"A educação pelo trabalho é mais do que uma educação comum pelo trabalho manual, mais do que uma pré-aprendizagem prematura; baseada na tradição, mas prudentemente impregnada pela ciência e pela mecânica contemporâneas, ela é o ponto de partida de uma cultura cujo centro será o trabalho."

Célestin Freinet

(A Educação do Trabalho, Ed. Martins Fontes, 1998, pg. 315)
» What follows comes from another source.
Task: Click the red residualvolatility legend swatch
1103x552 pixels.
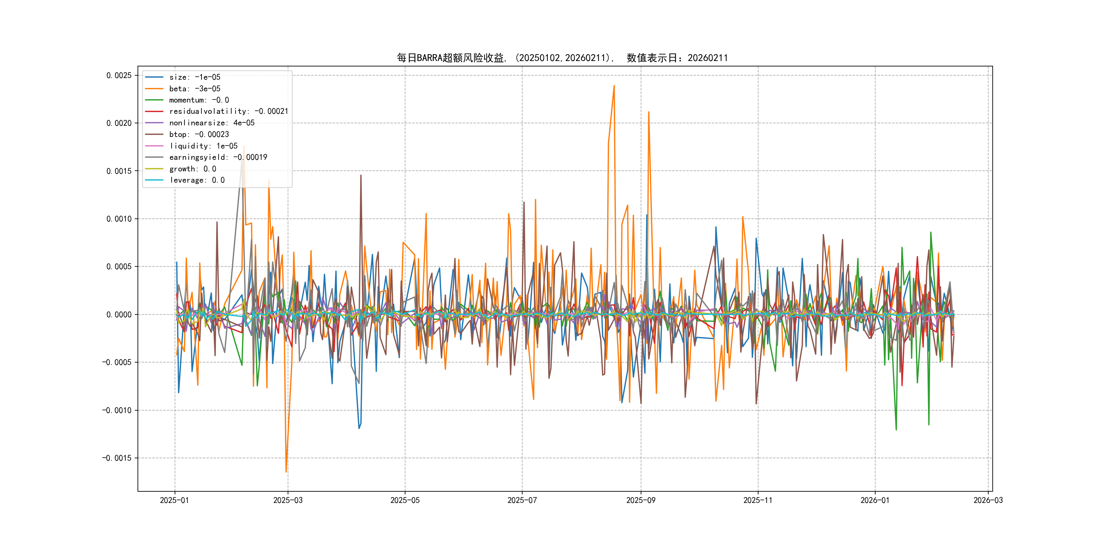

quinta-feira, 26 de setembro de 2013

O PERIGO DOS FAZEDORES DE NÓS

    O senhor está me perguntando - disse o velho pastor - se é um trabalho difícil conduzir o rebanho, de Saint-Jean até Saint-Michel, sem perdas nem danos, e garantir gordura boa e pêlo bonito aos animais?
    Não é mais difícil do que manobrar a foice num campo de capim fino, ou carregar sacos de alfazema na albarda dos burros mansos. Só que os velhos pastores guardam os verdadeiros segredos dos seus êxitos e das suas conquistas, e nos orientam para caminhos acessórios, persuadindo-nos de que é necessário conhecer orações e magias, quando apenas o bom senso lhes bastou. Quanto aos carregadores de burros, acrescentam maliciosamente nós supérfluos às cordas da albarda, para nos fazerem crer que há uma ciência dos nós de que são eles os grandes mestres.
    É certo que em qualquer ofício há uma técnica a ser dominada. E é dominada não com truques ou sortilégios, mas segundo leis simples e de bom senso, pois nunca há contradição, entre ciência e técnica, por um lado, e bom senso e simplicidade, por outro. O investigador de gênio é sempre aquele que caminha na direção da simplicidade e da vida.
    E essas leis, todo mundo as compreenderia se, apesar dos traçadores de pistas falsas e dos fazedores de nós, se conseguisse redescobrí-las e colocá-las, como sinais luminosos, nos cruzamentos dos grandes caminhos do conhecimento.
    O que nos atrapalha e nos atrasa nesta investigação científica da verdade não é a dificuldade dos problemas a serem tratados, mas sim a obstinação diabólica com que, desde tenra idade, somos desviados do bom senso, alimentados de Ersatz¹, com que nos estragam o espírito com definições ou invocações, nos deformam o entendimento e a inteligência, levando-nos por falsos caminhos e ensinando-nos a fazer ou a desfazer nós!...
    A verdade é que os nossos mestres e os seus servidores nunca têm interesse em que nós descubramos as leis claras da vida.
    Vivem da obscuridade e do erro... e é sempre apesar deles e contra eles que realizamos a nossa cultura.
    Não cabe a mim dizer-lhe como você poderá descobrir e ensinar essas leis naturais e universais que lhe abrirão depressa, e definitivamente, as leis do Conhecimento e da Humanidade. O que eu sei é que elas existem e que aqueles que as possuem têm todos o mesmo ar de sabedoria e de segurança, de calma e de simplicidade, e de generosidade também, que lemos no rosto dos velhos pastores, nas mãos intuitivas dos curandeiros, nos olhos profundos do sábio, nas decisões e na ação dos militantes devotados, nas palavras dos sensatos... e na espantosa confiança das crianças na aurora da vida.

¹ palavra alemã que significa sucedâneo de qualidade inferior. (N. do T.)
C. Freinet, Pedagogia do Bom Senso, Ed. Martins Fontes, São Paulo, 1996, pg. 05.